Minggu, 13 Juli 2014

Mengetahui Konflik Laut Cina Selatan


Jakarta - Jika ada konflik paling pelik soal wilayah laut, mungkin hanya di Laut Cina Selatan, atau Laut Tiongkok Selatan.

Konflik mungkin bisa dibagi menjadi tiga. Pertama, klaim kepemilikan atas pulau-pulau di Kepulauan Spratly, yang melibatkan Malaysia, Brunei, Taiwan, Filipina, Vietnam, dan Tiongkok.

Kedua, klaim kepemilikan atas Kepulauan Paracel, yang melibatkan Vietnam dan Tiongkok. Ketiga, klaim tumpang tindih perairan.


Indonesia tidak punya urusan dengan konflik di Kepulauan Spratly dan Paracel. Namun ketika Tiongkok memasukan perairan Pulau Natuna ke dalam peta klaim, Indonesia menghadapi ancaman serius untuk urusan kedaulatan.

Lihat peta klaim Tiongkok yang dikeluarkan pada 1947. Garis melengkung seperti lidah adalah klaim Tiongkok. Garis itu mengiris ke dalam wilayah Zona Ekonomi Eksklusif (ZEE) Indonesia di lepas pantai Pulau Natuna.

Konflik Laut Cina Selatan mengemuka kali pertama di 1960-an, setelah terbitnya sebuah laporan penelitian akan adanya cadangan gas 900 triliun kaki kubik di Laut Cina Selatan. Setiap negara, kecuali Indonesia, saling klaim dan menguasai. Dasar klaim bisa macam-macam. Mulai dari historis sampai res nulius, atau daerah tak bertuan. Khusus yang terakhir dipergunakan Filipina.

Vietnam juga pernah mengklaim Pulau Natuna dengan menggunakan Teori Thalweg, atau teori palung sungai. Indonesia mampu mementahkan klaim itu dengan mengatakan Teori Thalweg tidak bisa diterapkan untuk menyelesaikan batas wilayah di laut. Vietnam tidak pernah lagi mengungkit klaimnya.

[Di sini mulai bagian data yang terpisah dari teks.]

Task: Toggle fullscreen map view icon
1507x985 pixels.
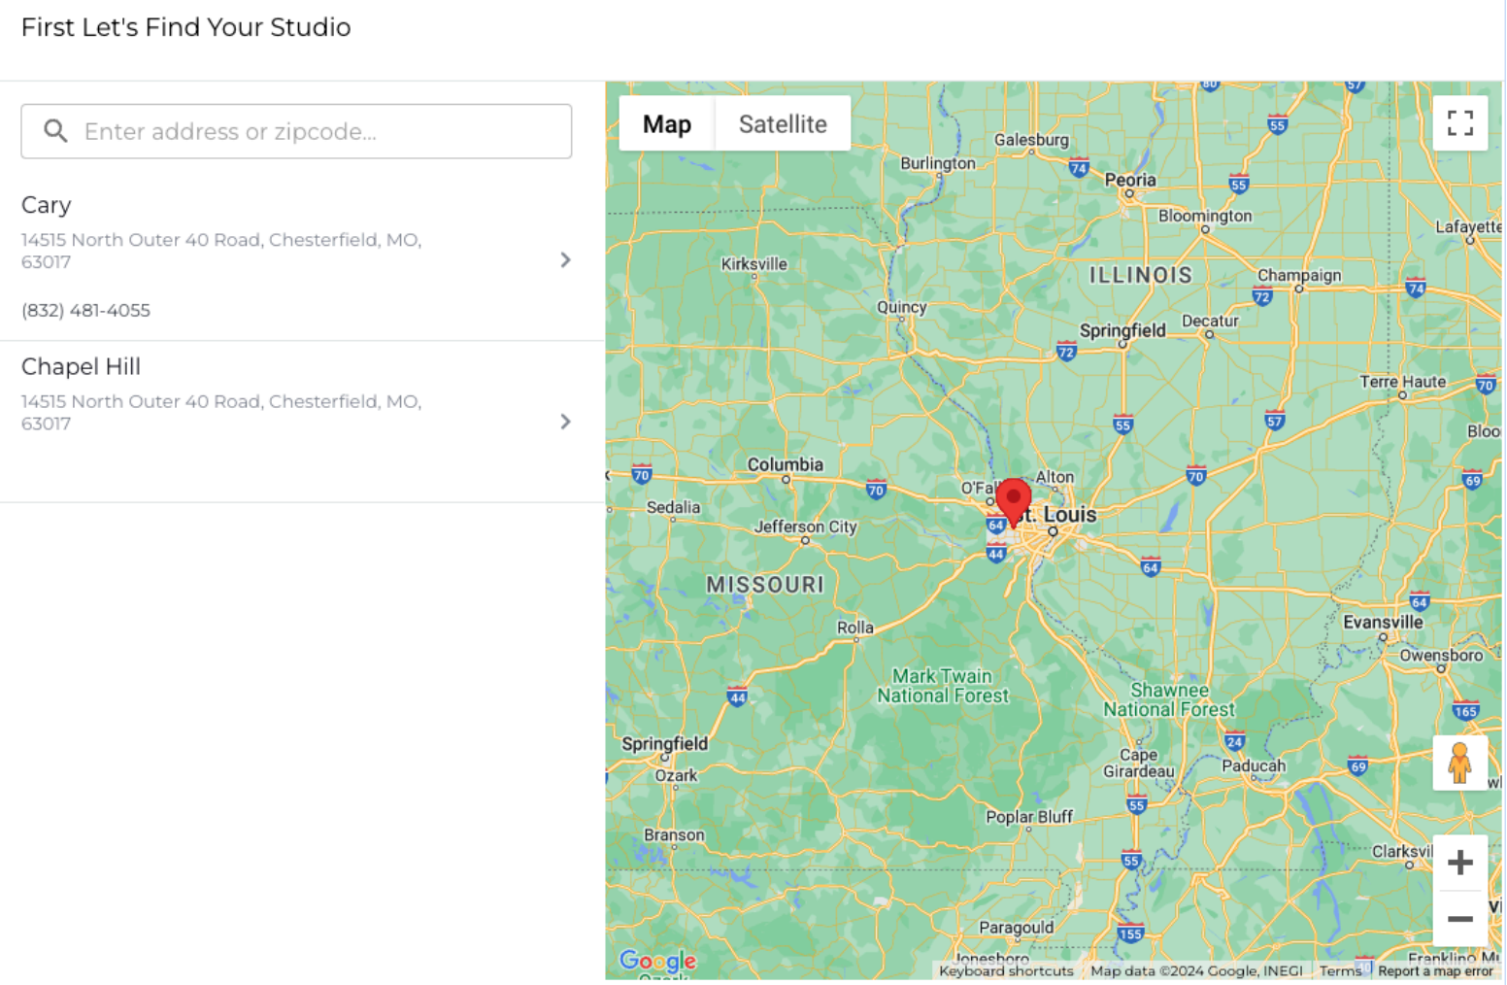Action: pos(1459,123)
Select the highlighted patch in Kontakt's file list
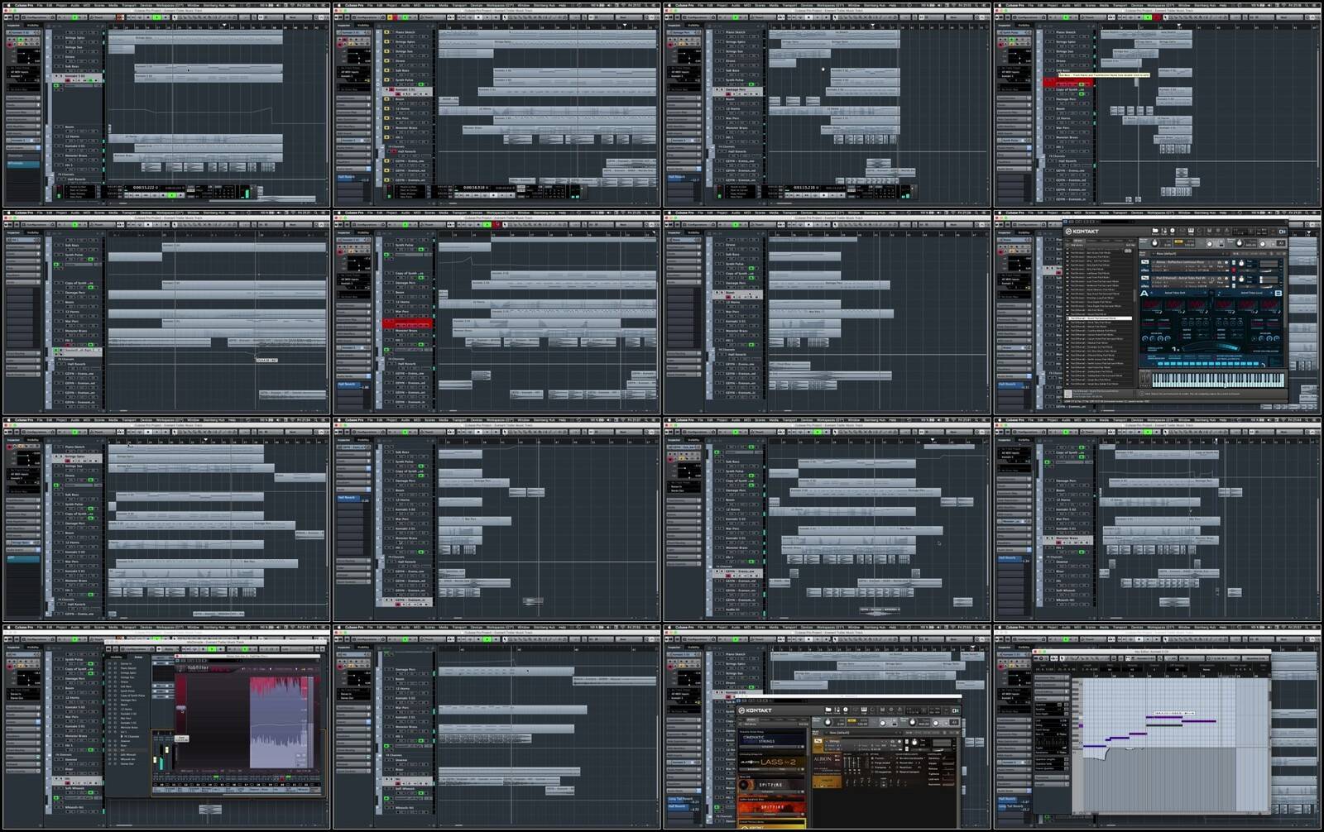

Konflik Laut Cina Selatan, yang telah berusia lebih 50 tahun dan kerap mencuat ke permukaan, seharusnya diketahui setiap calon pemimpin Indonesia. Mungkin tidak harus rinci, tapi siapa pun harus tahu struktur konflik itu dan apakah terdapat ancaman terhadap kedaulatan NKRI.

Capres Prabowo Subianto tahu konflik ini. Setidaknya yang berkaitan dengan klaim Tiongkok atas perairan Pulau Natuna. Joko Widodo, mengutip pernyataan Mahfud MD, sama sekali tidak tahu persoalan kepentingan nasional Indonesia di Laut Cina Selatan.

"Bahkan dia bilang Laut Cina Selatan tidak ada hubungan dengan Indonesia," ujar Mahfud MD.

Pengetahuan calon pemimpin Indonesia akan isu-isu regional dan internasional, terutama yang berkaitan dengan keutuhan wilayah NKRI, menjadi sangat penting dalam beberapa tahun ke depan. Khusus perairan Natuna, Indonesia diperkirakan menghadapi Tiongkok yang kuat secara militer dan politik.

Sekadar melawan lupa, Indonesia telah cukup menderita kehilangan wilayah akibat kalah diplomasi. Ingat kasus Pulau Cocos serta Sipadan dan Ligitan. Kita tidak ingin kehilangan lagi, dan presiden yang tahu ancaman terhadap wilayah NKRI lebih punya kemampuan melakukan diplomasi preventif.